# Pandas Data Structures Basics

This notebook reviews:
* using functions to create and load manual data
* the Series object and its operations
* the DataFrame object and its operations
* conditional subsetting, fancy slicing, and indexing 
* saving data

---

## Create Your Own Data 

Most of the time, we'll be using data from some other source, but it's still useful to know how to build a Dataframe from scratch (e.g. when creating a small test sample).

### Create a Series

A DataFrame can be thought of as a dictionary of Series objects where the key is the column name and the value is the Series. Each value in the Series must be of the same data type. It's similar to a Python list. 

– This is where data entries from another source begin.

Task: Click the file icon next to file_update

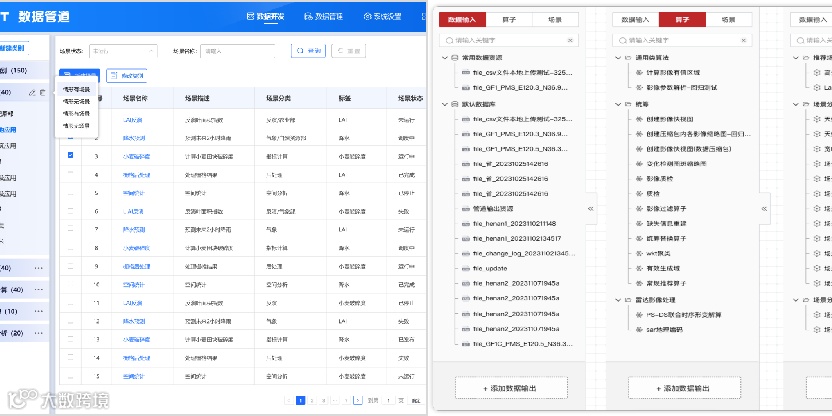Action: [x=465, y=268]
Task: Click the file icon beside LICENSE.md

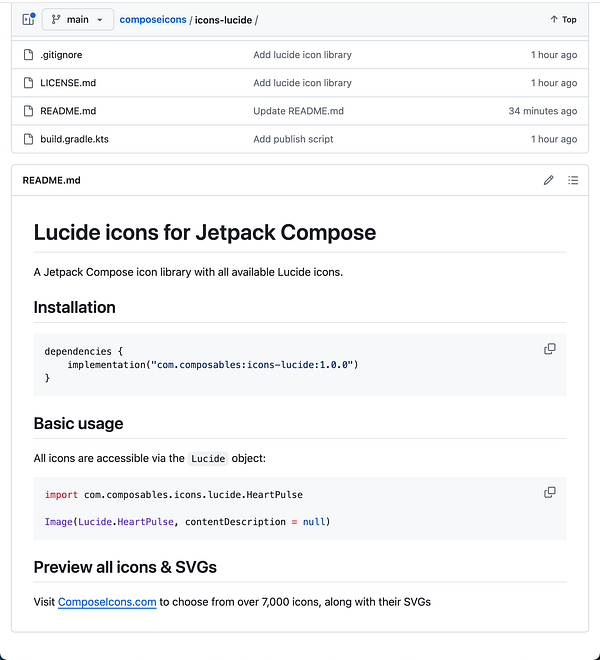Action: (x=28, y=83)
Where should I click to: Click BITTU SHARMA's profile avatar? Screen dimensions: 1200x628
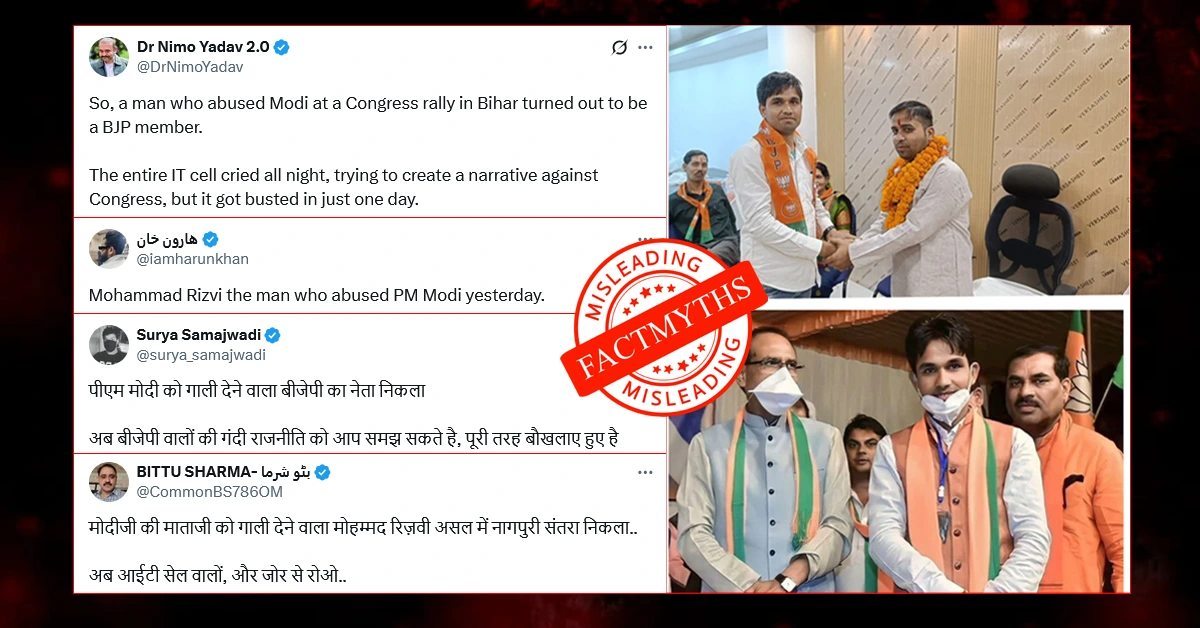pos(109,482)

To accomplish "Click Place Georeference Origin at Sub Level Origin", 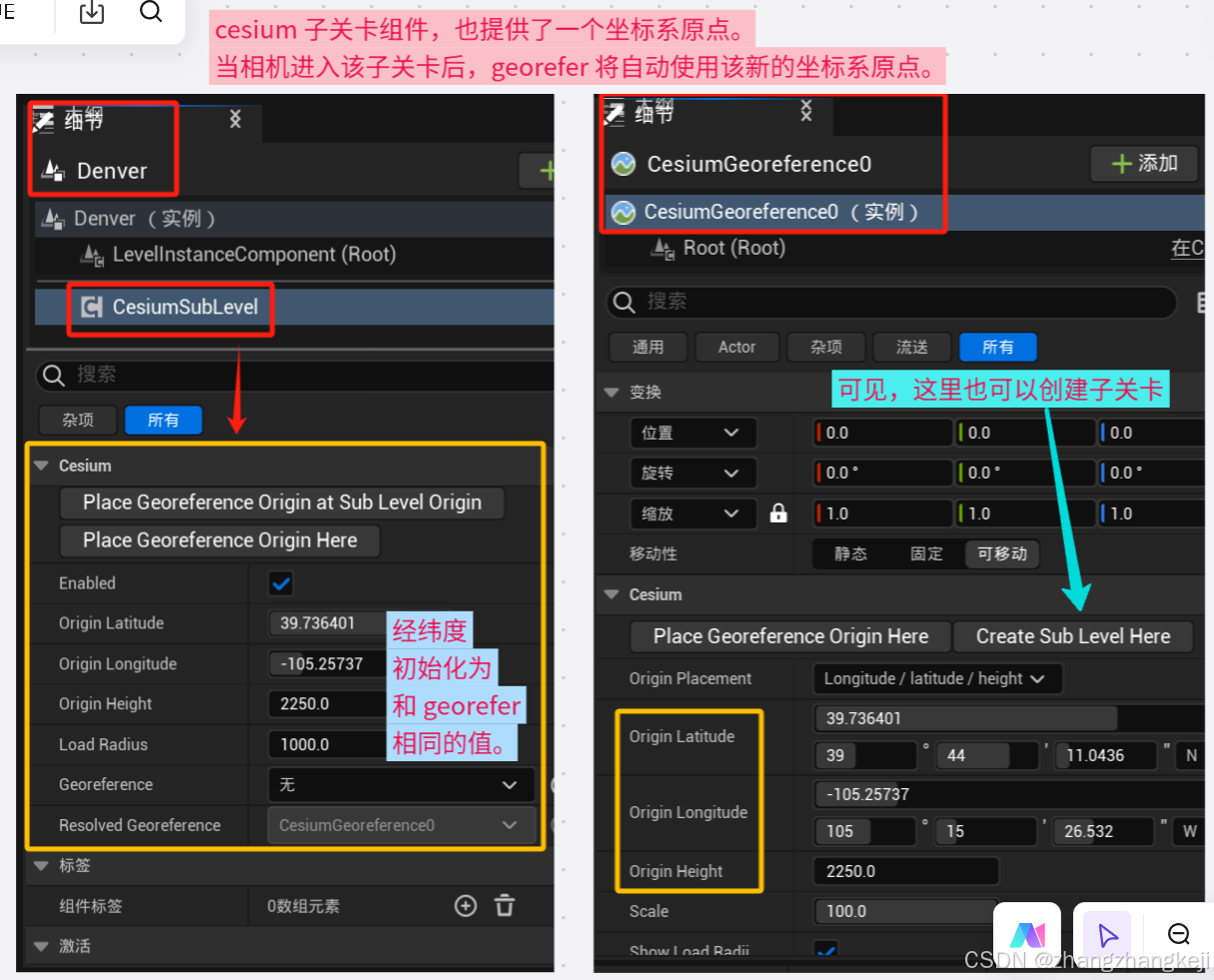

Creating a Series object is as simple as passing a Python list to the *.Series()* method. Make sure they're of the same data type however or some values will be typecast to another.

In [1]:
import pandas as pd

In [3]:
# create Series with a Python list, observe the type conversion
s = pd.Series(['banana', 42])
s

0    banana
1        42
dtype: object

See how there is an index for the Series. By default it's a list of integers; however, we can give the indices a name. 

In [4]:
# assign Series index names via a Python list
s = pd.Series(
    data=['Wes McKinney', 'Creator of Pandas'],
    index=['Person', 'Who']
)
s

Person         Wes McKinney
Who       Creator of Pandas
dtype: object

### Create a DataFrame 

Python dictionaries are the easiest way of creating a DataFrame. The key is the column name and the values are the column contents. 

In [5]:
# manually create a DataFrame
scientists = pd.DataFrame(
    {
        "Name": ["Rosaline Franklin", "William Gosset"],
        "Occupation": ["Chemist", "Statistician"], 
        "Born": ["1920-07-25", "1876-06-13"],
        "Died": ["1958-04-16", "1937-10-16"],
        "Age": [37, 61],
    }
)

scientists

Unnamed: 0,Name,Occupation,Born,Died,Age
0,Rosaline Franklin,Chemist,1920-07-25,1958-04-16,37
1,William Gosset,Statistician,1876-06-13,1937-10-16,61


In [6]:
type(scientists)

pandas.core.frame.DataFrame

Passing in a dictionary to the DataFrame constructor will default to having row names with integer values. To change this behavior and select what the names should be, we can use the *index* parameter to set the row names and the *columns* parameter to specify column order.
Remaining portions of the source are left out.